___ Extracted records ___

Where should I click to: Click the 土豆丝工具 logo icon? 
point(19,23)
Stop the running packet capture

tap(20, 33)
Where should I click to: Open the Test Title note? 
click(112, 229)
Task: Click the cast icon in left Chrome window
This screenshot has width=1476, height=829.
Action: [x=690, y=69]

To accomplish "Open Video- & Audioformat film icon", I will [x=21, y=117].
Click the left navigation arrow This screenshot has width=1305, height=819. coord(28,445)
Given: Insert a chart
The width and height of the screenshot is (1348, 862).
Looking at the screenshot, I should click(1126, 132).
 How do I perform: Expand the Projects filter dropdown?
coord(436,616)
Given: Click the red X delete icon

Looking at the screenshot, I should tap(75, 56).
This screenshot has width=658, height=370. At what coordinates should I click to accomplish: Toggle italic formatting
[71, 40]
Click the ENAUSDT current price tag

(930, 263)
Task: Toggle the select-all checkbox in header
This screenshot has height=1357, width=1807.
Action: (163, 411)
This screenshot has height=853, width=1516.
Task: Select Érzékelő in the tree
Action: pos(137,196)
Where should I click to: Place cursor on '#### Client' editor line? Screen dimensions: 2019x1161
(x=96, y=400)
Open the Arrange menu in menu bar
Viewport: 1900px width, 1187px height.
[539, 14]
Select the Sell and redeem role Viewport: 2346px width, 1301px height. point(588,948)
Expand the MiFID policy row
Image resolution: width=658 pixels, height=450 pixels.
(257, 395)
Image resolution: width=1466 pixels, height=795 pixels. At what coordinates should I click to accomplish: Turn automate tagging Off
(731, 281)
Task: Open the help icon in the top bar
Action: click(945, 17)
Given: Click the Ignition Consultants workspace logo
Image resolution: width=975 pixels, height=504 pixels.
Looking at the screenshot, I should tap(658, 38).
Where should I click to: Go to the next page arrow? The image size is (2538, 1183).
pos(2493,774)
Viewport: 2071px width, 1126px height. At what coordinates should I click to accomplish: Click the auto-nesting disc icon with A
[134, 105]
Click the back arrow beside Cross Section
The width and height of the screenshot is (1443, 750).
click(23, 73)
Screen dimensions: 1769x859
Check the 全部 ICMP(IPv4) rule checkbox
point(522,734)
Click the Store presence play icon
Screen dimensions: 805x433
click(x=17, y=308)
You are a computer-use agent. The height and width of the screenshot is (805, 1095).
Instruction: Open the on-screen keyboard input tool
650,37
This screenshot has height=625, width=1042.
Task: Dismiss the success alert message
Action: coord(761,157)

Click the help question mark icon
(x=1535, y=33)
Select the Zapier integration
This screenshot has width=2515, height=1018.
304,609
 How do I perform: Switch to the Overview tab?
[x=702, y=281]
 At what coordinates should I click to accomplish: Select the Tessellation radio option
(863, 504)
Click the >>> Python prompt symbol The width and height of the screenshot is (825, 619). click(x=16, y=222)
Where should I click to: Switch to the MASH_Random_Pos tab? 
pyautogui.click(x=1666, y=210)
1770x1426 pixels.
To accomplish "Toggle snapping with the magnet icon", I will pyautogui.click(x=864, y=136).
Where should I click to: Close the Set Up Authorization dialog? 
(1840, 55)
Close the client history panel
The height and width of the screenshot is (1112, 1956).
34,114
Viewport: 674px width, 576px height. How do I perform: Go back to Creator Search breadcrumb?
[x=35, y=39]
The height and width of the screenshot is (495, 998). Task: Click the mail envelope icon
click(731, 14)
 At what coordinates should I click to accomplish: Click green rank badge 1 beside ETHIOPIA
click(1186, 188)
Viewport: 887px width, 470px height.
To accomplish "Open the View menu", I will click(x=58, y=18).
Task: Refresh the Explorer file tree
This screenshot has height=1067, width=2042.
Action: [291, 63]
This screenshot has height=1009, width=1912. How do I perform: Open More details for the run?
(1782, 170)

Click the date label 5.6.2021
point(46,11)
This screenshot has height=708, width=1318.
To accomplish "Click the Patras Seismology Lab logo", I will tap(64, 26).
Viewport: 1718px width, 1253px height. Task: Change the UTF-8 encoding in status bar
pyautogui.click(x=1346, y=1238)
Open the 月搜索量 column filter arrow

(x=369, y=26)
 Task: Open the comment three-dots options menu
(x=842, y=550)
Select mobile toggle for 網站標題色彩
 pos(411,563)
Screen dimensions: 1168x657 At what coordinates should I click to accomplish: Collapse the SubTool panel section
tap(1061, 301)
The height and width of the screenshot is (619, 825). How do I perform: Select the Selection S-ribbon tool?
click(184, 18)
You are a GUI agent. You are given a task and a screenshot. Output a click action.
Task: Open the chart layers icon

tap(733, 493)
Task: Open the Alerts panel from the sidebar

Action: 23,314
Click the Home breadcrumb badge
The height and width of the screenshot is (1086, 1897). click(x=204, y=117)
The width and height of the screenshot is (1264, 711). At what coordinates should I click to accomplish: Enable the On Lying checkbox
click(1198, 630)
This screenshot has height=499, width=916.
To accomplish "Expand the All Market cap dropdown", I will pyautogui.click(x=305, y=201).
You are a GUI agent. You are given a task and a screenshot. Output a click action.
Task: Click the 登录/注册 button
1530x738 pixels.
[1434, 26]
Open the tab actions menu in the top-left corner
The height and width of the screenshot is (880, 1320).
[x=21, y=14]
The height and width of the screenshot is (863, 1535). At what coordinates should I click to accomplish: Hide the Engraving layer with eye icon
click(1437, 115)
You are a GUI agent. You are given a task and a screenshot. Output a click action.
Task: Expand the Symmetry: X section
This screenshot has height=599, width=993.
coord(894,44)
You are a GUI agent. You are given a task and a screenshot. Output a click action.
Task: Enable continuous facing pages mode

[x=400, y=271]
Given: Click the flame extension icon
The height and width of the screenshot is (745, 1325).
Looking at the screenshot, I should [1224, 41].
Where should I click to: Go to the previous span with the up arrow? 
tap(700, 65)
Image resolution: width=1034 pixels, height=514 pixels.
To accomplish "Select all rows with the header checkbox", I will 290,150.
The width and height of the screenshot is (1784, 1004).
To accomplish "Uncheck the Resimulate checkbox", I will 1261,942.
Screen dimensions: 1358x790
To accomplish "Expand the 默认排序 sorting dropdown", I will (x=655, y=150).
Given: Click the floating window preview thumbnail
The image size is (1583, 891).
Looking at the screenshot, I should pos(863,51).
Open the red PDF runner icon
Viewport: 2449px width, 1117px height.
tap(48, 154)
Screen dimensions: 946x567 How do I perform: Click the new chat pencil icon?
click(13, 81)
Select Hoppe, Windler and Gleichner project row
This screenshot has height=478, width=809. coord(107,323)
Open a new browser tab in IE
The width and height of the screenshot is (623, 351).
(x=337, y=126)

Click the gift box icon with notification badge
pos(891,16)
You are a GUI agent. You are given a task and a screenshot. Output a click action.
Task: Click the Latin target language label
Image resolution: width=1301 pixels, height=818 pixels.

___

:: Problem ::
The response should consist of all the entries, set down exactly.

:: Task result ::
Where should I click to: Click the 土豆丝工具 logo icon? 
point(19,23)
Stop the running packet capture

tap(20, 33)
Where should I click to: Open the Test Title note? 
click(112, 229)
Task: Click the cast icon in left Chrome window
This screenshot has width=1476, height=829.
Action: [x=690, y=69]

To accomplish "Open Video- & Audioformat film icon", I will [x=21, y=117].
Click the left navigation arrow This screenshot has width=1305, height=819. coord(28,445)
Given: Insert a chart
The width and height of the screenshot is (1348, 862).
Looking at the screenshot, I should click(1126, 132).
 How do I perform: Expand the Projects filter dropdown?
coord(436,616)
Given: Click the red X delete icon

Looking at the screenshot, I should tap(75, 56).
This screenshot has width=658, height=370. At what coordinates should I click to accomplish: Toggle italic formatting
[71, 40]
Click the ENAUSDT current price tag

(930, 263)
Task: Toggle the select-all checkbox in header
This screenshot has height=1357, width=1807.
Action: (163, 411)
This screenshot has height=853, width=1516.
Task: Select Érzékelő in the tree
Action: pos(137,196)
Where should I click to: Place cursor on '#### Client' editor line? Screen dimensions: 2019x1161
(x=96, y=400)
Open the Arrange menu in menu bar
Viewport: 1900px width, 1187px height.
[539, 14]
Select the Sell and redeem role Viewport: 2346px width, 1301px height. point(588,948)
Expand the MiFID policy row
Image resolution: width=658 pixels, height=450 pixels.
(257, 395)
Image resolution: width=1466 pixels, height=795 pixels. At what coordinates should I click to accomplish: Turn automate tagging Off
(731, 281)
Task: Open the help icon in the top bar
Action: click(945, 17)
Given: Click the Ignition Consultants workspace logo
Image resolution: width=975 pixels, height=504 pixels.
Looking at the screenshot, I should tap(658, 38).
Where should I click to: Go to the next page arrow? The image size is (2538, 1183).
pos(2493,774)
Viewport: 2071px width, 1126px height. At what coordinates should I click to accomplish: Click the auto-nesting disc icon with A
[134, 105]
Click the back arrow beside Cross Section
The width and height of the screenshot is (1443, 750).
click(23, 73)
Screen dimensions: 1769x859
Check the 全部 ICMP(IPv4) rule checkbox
point(522,734)
Click the Store presence play icon
Screen dimensions: 805x433
click(x=17, y=308)
You are a computer-use agent. The height and width of the screenshot is (805, 1095).
Instruction: Open the on-screen keyboard input tool
650,37
This screenshot has height=625, width=1042.
Task: Dismiss the success alert message
Action: coord(761,157)

Click the help question mark icon
(x=1535, y=33)
Select the Zapier integration
This screenshot has width=2515, height=1018.
304,609
 How do I perform: Switch to the Overview tab?
[x=702, y=281]
 At what coordinates should I click to accomplish: Select the Tessellation radio option
(863, 504)
Click the >>> Python prompt symbol The width and height of the screenshot is (825, 619). click(x=16, y=222)
Where should I click to: Switch to the MASH_Random_Pos tab? 
pyautogui.click(x=1666, y=210)
1770x1426 pixels.
To accomplish "Toggle snapping with the magnet icon", I will pyautogui.click(x=864, y=136).
Where should I click to: Close the Set Up Authorization dialog? 
(1840, 55)
Close the client history panel
The height and width of the screenshot is (1112, 1956).
34,114
Viewport: 674px width, 576px height. How do I perform: Go back to Creator Search breadcrumb?
[x=35, y=39]
The height and width of the screenshot is (495, 998). Task: Click the mail envelope icon
click(731, 14)
 At what coordinates should I click to accomplish: Click green rank badge 1 beside ETHIOPIA
click(1186, 188)
Viewport: 887px width, 470px height.
To accomplish "Open the View menu", I will click(x=58, y=18).
Task: Refresh the Explorer file tree
This screenshot has height=1067, width=2042.
Action: [291, 63]
This screenshot has height=1009, width=1912. How do I perform: Open More details for the run?
(1782, 170)

Click the date label 5.6.2021
point(46,11)
This screenshot has height=708, width=1318.
To accomplish "Click the Patras Seismology Lab logo", I will tap(64, 26).
Viewport: 1718px width, 1253px height. Task: Change the UTF-8 encoding in status bar
pyautogui.click(x=1346, y=1238)
Open the 月搜索量 column filter arrow

(x=369, y=26)
 Task: Open the comment three-dots options menu
(x=842, y=550)
Select mobile toggle for 網站標題色彩
 pos(411,563)
Screen dimensions: 1168x657 At what coordinates should I click to accomplish: Collapse the SubTool panel section
tap(1061, 301)
The height and width of the screenshot is (619, 825). How do I perform: Select the Selection S-ribbon tool?
click(184, 18)
You are a GUI agent. You are given a task and a screenshot. Output a click action.
Task: Open the chart layers icon

tap(733, 493)
Task: Open the Alerts panel from the sidebar

Action: 23,314
Click the Home breadcrumb badge
The height and width of the screenshot is (1086, 1897). click(x=204, y=117)
The width and height of the screenshot is (1264, 711). At what coordinates should I click to accomplish: Enable the On Lying checkbox
click(1198, 630)
This screenshot has height=499, width=916.
To accomplish "Expand the All Market cap dropdown", I will pyautogui.click(x=305, y=201).
You are a GUI agent. You are given a task and a screenshot. Output a click action.
Task: Click the 登录/注册 button
1530x738 pixels.
[1434, 26]
Open the tab actions menu in the top-left corner
The height and width of the screenshot is (880, 1320).
[x=21, y=14]
The height and width of the screenshot is (863, 1535). At what coordinates should I click to accomplish: Hide the Engraving layer with eye icon
click(1437, 115)
You are a GUI agent. You are given a task and a screenshot. Output a click action.
Task: Expand the Symmetry: X section
This screenshot has height=599, width=993.
coord(894,44)
You are a GUI agent. You are given a task and a screenshot. Output a click action.
Task: Enable continuous facing pages mode

[x=400, y=271]
Given: Click the flame extension icon
The height and width of the screenshot is (745, 1325).
Looking at the screenshot, I should [1224, 41].
Where should I click to: Go to the previous span with the up arrow? 
tap(700, 65)
Image resolution: width=1034 pixels, height=514 pixels.
To accomplish "Select all rows with the header checkbox", I will 290,150.
The width and height of the screenshot is (1784, 1004).
To accomplish "Uncheck the Resimulate checkbox", I will 1261,942.
Screen dimensions: 1358x790
To accomplish "Expand the 默认排序 sorting dropdown", I will (x=655, y=150).
Given: Click the floating window preview thumbnail
The image size is (1583, 891).
Looking at the screenshot, I should pos(863,51).
Open the red PDF runner icon
Viewport: 2449px width, 1117px height.
tap(48, 154)
Screen dimensions: 946x567 How do I perform: Click the new chat pencil icon?
click(13, 81)
Select Hoppe, Windler and Gleichner project row
This screenshot has height=478, width=809. coord(107,323)
Open a new browser tab in IE
The width and height of the screenshot is (623, 351).
(x=337, y=126)

Click the gift box icon with notification badge
pos(891,16)
You are a GUI agent. You are given a task and a screenshot. Output a click action.
Task: Click the Latin target language label
Image resolution: width=1301 pixels, height=818 pixels.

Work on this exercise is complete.